Texto extraído:
_ _ _ _ _
Pegando na opinião de Décio Pignatari sobre o happening, a performance também se pode considerar a «Arte de acção, contra arte de contemplação». A presença física do operador poético é um dos factores mais importantes daquilo que se pode considerar por poesia viva. Viva porque contém precisamente a forma viva do seu criador. Viva porque o (pro)pulsar/o movimento/o respirar do corpo fazem parte integrante do poema, como instigadores do desenvolvimento e da concretização do mesmo. O poeta é o despoletador da acção, e todos os seus gestos, toda a sua expressividade mímica emite informações, parafraseando uma linguagem rica de signos e significados.

A circunstância de o poeta estar no centro da acção, confere ao poema uma noção de objectualidade que representa, de certo modo, (um)a ligação entre este e o fruidor. A esta faceta táctil da «poesia viva», sobrevém imediatamente a tridimensionalidade. O volume dado pela multiplicidade de objectos e também pela presença, em movimento, do operador poético.

Embora o movimento nem sempre esteja explícito nos diferentes componentes que integram o «poema vivo», ele existe na animação impressa aos objectos manipulados, no balanço/ritmo sonoro, na luz/cor, ou ainda pelo movimento próprio de outras utilizações simultâneas como o texto-video, a projecção de diapositivos, etc., etc.

A exploração da cor na intervenção poética é uma referência directa à integração da pintura na performance, assim como a tridimensionalidade é uma inclusão do conceito de escultura na escrita. Os diferentes tipos de arte convergem na performance, para em conjunto resultarem numa interacção expressiva, assim como a nível tecnológico os diversos suportes se haviam conjugado para dar origem a uma inter-dicção de meios de comunicação. «… os meios, como extensões dos nossos sentidos, estabelecem novos índices relacionais, não apenas entre os nossos sentidos particulares, como também entre si, na medida em que se inter-relacionam.», escreve M. Mcluhan.
_ _ _ _ _
Lista de tarefas:
A) Reproduza palavra por palavra o trecho do texto sobre a poesia viva que começa nas palavras com "Embora o movimento" e acaba em "diapositivos, etc., etc.".
B) De acordo com o texto sobre a poesia viva, que conceito a tridimensionalidade traz para a escrita?
C) Escreva a continuação do texto sobre a poesia viva a partir da última frase apresentada.
As linhas abaixo não têm nenhuma relação com o texto sobre a poesia viva.

Trecho dos dados:
_ _ _ _ _
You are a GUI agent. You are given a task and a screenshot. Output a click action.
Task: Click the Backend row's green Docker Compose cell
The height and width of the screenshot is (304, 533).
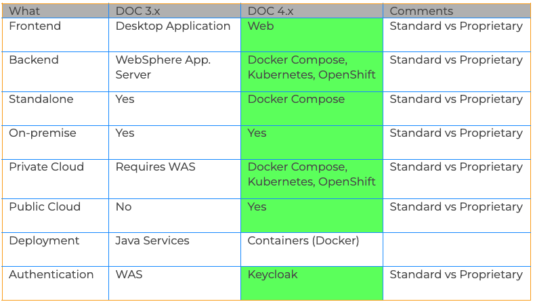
_ _ _ _ _
Respostas às tarefas:
A)
Embora o movimento nem sempre esteja explícito nos diferentes componentes que integram o «poema vivo», ele existe na animação impressa aos objectos manipulados, no balanço/ritmo sonoro, na luz/cor, ou ainda pelo movimento próprio de outras utilizações simultâneas como o texto-video, a projecção de diapositivos, etc., etc.

B) O conceito de escultura.

C)
O som, outro elemento de leitura da intervenção poética pode apresentar-se sob diversas formas. O ritmo, a melodia, ou apenas o ruído, representam estruturas sonoras que nem sempre são acessórias, mas contribuem para o conjunto de signos a serem descodificados. Nesta área englobam-se, além da voz, tanto os sons produzidos por instrumentos próprios, e/ou considerados «impróprios», como os sons ambientais ou os resultantes de actividades industriais.

Natural ou artificial, temos também a luz como veículo de leitura do poema. Artificial pode ser uma fonte de efeitos, pela possibilidade de transformação e de transmutação cromática dos diferentes elementos.

Finalmente há a considerar o uso de letras/palavras, apresentadas por diferentes processos, como principal factor definidor da noção de poema (do poema vivo), como intervenção estética.

A poesia, enquanto processo interventivo deve dar, mediante a exploração dos diversos campos comunicacionais, a percepção do simultâneo que, na prática, já vivemos.

Edmund Carpenter e Marshall Mcluhan escreveram na introdução do seu livro «Revolução na Comunicação» que «Os meios electrónicos de comunicação do homem pós-letrado contraem o mundo, reduzindo-o às proporções de uma aldeia ou tribo onde tudo acontece a toda a gente ao mesmo tempo: todos estão a par de – e, portanto, participam em – tudo o que está acontecendo, no minuto em que acontece.»

A performance proporciona e reivindica também uma leitura simultânea de todos os aspectos que a compõem, no momento em que acontece.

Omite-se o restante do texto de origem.